Autoportrait au Resplandor, Frida Kahlo, 1948. | © DR, collection privée © Diego Rivera and Frida Kahlo archives, Bank of México, fiduciary in theFrida Kahlo and Diego Rivera Museums Trust

Parmi ses bijoux, un collier aztèque en jade vert revient régulièrement sur les photos et portraits. Des chaînes en or s'ornent de breloques (oiseau, chauve-souris…). L'or se retrouve dans les dents de Frida (même si elle ne les exhibe pas), incrustées de diamants. Ses bijoux en argent mexicain sont ornés de pierres de couleur: turquoise, malachite.

Quand Frida Kahlo voyageait, son style détonnait. Lors d'un séjour à San Francisco, elle fut interpellée dans la rue par une question: «Où est le cirque?» Sa façon de s'habiller était militante: un hommage à son pays, un choix de liberté et une affirmation de son identité. Elle a toujours eu conscience du rôle que le vêtement pouvait jouer. Dans son dessin Appearences can be deceiving, son corps abîmé est dévoilé, mis à nu sous les strates des vêtements camouflage.

Prothèse de jambe avec botte en cuir et soie brodée de motifs chinois. | © Museo Frida Kahlo-Casa Azul collection-Javier Hinojosa, 2017

Pour l'historienne Oriana Baddeley, «la popularité de Frida Kahlo a transformé sa “mexicanité” en vernis formel, décoratif, coloré et joli… Le corps colonisé qu'elle habillait d'idéalisme révolutionnaire a perdu sa fonction de symbole de la nation pour devenir une icône de la souffrance féminine.»

Le corset

Instrument de maintien, mais aussi de torture, le corset est devenu un accessoire qui se montre, s'exhibe avec fierté. Certains ont été peints, d'autres sont des assemblages de métal, de bois; objets rigides pour maintenir la colonne vertébrale abîmée de multiples fractures.

_ _ _

> **Série d'exercices**
1. Répondez aux questions suivantes sur le texte consacré à Frida Kahlo.
(a) Dans quelle ville lui a-t-on demandé « Où est le cirque ? » ?
(b) En quelle matière est le collier aztèque qu'on voit souvent sur ses photos et portraits ?
(c) Quelle est la profession d'Oriana Baddeley ?
2. Modifiez le passage du texte sur Frida Kahlo qui commence par « Autoportrait au Resplandor, Frida » et va jusqu'à « couleur: turquoise, malachite. » : remplacez « collier » par « pendentif ».

> **Données à examiner**
_ _ _

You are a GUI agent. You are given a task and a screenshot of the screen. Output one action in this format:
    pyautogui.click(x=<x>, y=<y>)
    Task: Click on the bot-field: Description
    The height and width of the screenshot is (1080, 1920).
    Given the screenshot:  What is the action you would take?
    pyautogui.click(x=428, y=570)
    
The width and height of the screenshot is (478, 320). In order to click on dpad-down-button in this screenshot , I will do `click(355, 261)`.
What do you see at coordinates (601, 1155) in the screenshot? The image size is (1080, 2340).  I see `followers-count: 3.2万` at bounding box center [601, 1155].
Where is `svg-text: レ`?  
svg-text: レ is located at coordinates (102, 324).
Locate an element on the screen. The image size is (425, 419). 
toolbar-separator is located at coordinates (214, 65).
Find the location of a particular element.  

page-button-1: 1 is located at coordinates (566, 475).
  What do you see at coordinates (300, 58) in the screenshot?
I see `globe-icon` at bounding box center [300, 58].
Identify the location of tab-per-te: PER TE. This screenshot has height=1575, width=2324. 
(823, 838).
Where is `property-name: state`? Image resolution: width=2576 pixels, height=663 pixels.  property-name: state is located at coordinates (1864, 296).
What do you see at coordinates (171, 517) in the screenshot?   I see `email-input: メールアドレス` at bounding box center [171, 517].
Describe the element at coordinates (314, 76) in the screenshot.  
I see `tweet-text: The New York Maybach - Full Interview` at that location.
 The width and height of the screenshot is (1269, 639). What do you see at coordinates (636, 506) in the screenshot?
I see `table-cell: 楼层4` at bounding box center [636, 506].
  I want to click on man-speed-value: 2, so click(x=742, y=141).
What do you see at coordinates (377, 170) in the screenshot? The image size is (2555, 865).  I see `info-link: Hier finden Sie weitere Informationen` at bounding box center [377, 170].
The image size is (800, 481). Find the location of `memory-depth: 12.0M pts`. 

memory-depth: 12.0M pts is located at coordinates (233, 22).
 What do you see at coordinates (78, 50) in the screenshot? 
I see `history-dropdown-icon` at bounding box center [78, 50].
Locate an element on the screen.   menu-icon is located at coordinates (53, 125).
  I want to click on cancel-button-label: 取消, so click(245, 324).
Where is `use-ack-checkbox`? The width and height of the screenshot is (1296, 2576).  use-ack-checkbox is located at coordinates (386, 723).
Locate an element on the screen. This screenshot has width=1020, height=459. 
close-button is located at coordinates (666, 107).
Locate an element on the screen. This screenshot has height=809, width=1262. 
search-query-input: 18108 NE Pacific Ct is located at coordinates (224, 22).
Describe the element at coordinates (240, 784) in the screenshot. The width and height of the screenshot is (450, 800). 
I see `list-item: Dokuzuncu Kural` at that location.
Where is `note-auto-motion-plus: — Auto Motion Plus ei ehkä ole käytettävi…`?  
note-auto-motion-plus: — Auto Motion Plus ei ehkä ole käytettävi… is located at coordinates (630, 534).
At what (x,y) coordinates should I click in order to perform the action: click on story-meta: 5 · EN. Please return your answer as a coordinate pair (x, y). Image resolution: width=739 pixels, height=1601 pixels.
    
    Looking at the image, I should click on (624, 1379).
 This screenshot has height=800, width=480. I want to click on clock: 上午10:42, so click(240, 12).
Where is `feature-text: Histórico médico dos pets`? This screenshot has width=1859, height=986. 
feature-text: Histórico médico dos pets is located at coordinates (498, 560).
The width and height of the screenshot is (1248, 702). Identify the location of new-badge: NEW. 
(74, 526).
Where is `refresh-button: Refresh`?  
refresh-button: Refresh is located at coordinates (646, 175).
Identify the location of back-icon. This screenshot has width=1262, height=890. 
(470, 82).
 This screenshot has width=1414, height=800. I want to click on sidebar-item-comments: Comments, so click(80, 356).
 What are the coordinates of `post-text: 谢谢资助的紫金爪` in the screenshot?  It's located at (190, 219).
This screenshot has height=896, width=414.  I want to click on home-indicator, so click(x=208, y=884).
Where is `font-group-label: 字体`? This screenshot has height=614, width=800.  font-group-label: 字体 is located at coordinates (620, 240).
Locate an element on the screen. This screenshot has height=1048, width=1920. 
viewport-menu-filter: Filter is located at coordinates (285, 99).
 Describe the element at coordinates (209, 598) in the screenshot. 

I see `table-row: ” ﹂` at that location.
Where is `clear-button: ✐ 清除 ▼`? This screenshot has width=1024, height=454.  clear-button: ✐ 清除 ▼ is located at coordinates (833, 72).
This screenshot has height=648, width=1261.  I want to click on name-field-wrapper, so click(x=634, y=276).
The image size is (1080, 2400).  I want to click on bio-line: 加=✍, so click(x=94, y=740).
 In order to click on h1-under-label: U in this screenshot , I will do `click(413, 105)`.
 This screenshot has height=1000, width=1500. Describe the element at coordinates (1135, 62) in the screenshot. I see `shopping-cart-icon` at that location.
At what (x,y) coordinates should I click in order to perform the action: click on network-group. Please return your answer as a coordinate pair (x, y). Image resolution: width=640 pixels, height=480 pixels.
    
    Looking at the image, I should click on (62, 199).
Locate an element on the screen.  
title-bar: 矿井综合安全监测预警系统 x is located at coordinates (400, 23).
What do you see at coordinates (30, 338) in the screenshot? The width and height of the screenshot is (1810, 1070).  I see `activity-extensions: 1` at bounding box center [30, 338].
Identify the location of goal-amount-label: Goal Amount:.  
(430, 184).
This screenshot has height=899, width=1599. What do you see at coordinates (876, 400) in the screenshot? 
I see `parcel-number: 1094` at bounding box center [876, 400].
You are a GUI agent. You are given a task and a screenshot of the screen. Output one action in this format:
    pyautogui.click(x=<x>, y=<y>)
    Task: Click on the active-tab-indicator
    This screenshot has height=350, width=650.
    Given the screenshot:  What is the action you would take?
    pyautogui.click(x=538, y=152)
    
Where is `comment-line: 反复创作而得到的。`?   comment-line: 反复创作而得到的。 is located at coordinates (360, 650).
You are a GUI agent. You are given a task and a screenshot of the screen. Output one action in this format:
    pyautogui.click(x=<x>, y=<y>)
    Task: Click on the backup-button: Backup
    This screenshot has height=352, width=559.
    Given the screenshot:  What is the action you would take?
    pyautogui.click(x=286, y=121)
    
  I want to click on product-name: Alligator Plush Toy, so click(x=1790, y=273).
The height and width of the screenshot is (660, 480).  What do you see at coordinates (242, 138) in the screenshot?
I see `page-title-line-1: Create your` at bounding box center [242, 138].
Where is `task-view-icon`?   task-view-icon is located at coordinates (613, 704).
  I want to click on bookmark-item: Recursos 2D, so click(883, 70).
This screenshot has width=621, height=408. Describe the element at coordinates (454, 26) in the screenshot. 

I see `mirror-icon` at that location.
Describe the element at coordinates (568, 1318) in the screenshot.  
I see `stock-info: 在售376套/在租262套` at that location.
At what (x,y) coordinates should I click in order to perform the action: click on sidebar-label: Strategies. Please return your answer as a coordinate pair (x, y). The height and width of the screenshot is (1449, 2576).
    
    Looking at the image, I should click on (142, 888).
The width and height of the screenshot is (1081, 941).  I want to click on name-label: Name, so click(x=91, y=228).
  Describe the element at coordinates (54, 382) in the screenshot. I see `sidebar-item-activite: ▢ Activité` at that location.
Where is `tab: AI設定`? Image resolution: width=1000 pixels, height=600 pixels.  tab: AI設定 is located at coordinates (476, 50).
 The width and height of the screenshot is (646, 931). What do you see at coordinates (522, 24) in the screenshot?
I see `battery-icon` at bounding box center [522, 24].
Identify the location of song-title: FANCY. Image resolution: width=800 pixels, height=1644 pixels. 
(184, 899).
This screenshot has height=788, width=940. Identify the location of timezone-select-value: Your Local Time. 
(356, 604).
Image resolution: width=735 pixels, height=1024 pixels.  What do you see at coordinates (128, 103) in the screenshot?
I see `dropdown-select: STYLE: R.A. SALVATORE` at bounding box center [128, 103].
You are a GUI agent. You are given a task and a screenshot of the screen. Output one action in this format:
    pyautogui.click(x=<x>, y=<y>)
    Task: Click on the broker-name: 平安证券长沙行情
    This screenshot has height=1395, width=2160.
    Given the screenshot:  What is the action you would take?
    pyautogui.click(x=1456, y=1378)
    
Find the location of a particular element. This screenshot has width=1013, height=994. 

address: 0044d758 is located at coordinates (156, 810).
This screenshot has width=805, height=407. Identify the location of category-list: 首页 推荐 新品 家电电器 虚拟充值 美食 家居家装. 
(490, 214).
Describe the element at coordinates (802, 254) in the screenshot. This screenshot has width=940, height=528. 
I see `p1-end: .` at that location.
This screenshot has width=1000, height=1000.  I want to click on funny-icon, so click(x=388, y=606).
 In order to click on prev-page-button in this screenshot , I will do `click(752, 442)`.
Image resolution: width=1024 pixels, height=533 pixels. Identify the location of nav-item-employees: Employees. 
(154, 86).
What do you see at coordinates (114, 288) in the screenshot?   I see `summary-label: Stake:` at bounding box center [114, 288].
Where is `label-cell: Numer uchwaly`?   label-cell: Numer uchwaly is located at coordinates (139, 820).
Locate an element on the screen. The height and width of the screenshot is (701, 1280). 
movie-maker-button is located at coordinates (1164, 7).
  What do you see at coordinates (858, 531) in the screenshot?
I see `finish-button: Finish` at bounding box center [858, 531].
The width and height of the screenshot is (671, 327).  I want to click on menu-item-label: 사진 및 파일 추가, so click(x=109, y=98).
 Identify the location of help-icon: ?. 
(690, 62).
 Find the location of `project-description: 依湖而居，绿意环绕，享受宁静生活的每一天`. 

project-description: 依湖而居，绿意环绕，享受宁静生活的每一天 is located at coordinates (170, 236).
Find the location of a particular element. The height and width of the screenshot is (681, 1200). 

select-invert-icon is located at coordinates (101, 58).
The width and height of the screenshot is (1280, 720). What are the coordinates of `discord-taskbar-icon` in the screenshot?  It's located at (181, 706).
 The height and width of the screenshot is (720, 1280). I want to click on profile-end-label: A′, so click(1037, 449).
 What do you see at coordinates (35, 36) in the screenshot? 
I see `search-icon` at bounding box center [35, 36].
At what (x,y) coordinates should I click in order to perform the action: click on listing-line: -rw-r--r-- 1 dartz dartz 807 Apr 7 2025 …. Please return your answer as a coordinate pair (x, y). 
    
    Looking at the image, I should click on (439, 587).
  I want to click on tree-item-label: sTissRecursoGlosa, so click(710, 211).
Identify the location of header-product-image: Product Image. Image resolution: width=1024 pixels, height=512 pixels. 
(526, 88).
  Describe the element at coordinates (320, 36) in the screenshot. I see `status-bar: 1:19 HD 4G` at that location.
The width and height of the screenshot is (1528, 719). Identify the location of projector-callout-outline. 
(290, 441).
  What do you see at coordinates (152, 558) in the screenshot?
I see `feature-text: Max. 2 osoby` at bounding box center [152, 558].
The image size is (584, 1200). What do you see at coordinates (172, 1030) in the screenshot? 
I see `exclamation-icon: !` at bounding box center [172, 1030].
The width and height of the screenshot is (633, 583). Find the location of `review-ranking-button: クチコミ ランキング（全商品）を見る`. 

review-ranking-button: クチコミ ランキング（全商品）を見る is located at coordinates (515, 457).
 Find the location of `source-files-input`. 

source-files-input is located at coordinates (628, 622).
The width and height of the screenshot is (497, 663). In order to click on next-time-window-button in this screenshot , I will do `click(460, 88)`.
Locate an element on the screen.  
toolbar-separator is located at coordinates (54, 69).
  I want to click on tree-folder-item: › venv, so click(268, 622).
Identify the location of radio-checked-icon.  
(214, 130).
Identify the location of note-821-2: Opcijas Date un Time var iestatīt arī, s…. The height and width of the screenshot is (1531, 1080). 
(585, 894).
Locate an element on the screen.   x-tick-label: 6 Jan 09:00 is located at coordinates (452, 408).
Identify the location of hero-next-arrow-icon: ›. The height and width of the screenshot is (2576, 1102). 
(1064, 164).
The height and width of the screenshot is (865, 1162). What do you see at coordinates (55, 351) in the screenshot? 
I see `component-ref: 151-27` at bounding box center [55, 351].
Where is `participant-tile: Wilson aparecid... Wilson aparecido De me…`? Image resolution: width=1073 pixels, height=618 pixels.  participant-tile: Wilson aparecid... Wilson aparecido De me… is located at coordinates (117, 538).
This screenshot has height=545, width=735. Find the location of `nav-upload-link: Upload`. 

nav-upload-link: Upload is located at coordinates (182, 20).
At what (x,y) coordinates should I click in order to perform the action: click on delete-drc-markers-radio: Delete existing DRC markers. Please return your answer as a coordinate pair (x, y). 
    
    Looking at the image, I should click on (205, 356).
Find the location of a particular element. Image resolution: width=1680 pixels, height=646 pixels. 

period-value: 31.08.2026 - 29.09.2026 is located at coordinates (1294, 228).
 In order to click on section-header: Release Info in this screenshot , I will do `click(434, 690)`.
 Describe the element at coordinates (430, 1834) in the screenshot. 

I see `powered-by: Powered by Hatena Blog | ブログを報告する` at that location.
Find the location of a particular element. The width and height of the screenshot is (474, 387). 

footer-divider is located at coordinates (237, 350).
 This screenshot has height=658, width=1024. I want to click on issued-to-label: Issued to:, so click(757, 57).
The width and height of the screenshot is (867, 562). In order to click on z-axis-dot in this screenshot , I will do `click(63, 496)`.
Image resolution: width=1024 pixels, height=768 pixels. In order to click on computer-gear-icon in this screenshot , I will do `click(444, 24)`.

_ _ _

> **Corrigés**
1.
(a) San Francisco
(b) En jade vert
(c) Historienne

2.
Autoportrait au Resplandor, Frida Kahlo, 1948. | © DR, collection privée © Diego Rivera and Frida Kahlo archives, Bank of México, fiduciary in theFrida Kahlo and Diego Rivera Museums Trust

Parmi ses bijoux, un pendentif aztèque en jade vert revient régulièrement sur les photos et portraits. Des chaînes en or s'ornent de breloques (oiseau, chauve-souris…). L'or se retrouve dans les dents de Frida (même si elle ne les exhibe pas), incrustées de diamants. Ses bijoux en argent mexicain sont ornés de pierres de couleur: turquoise, malachite.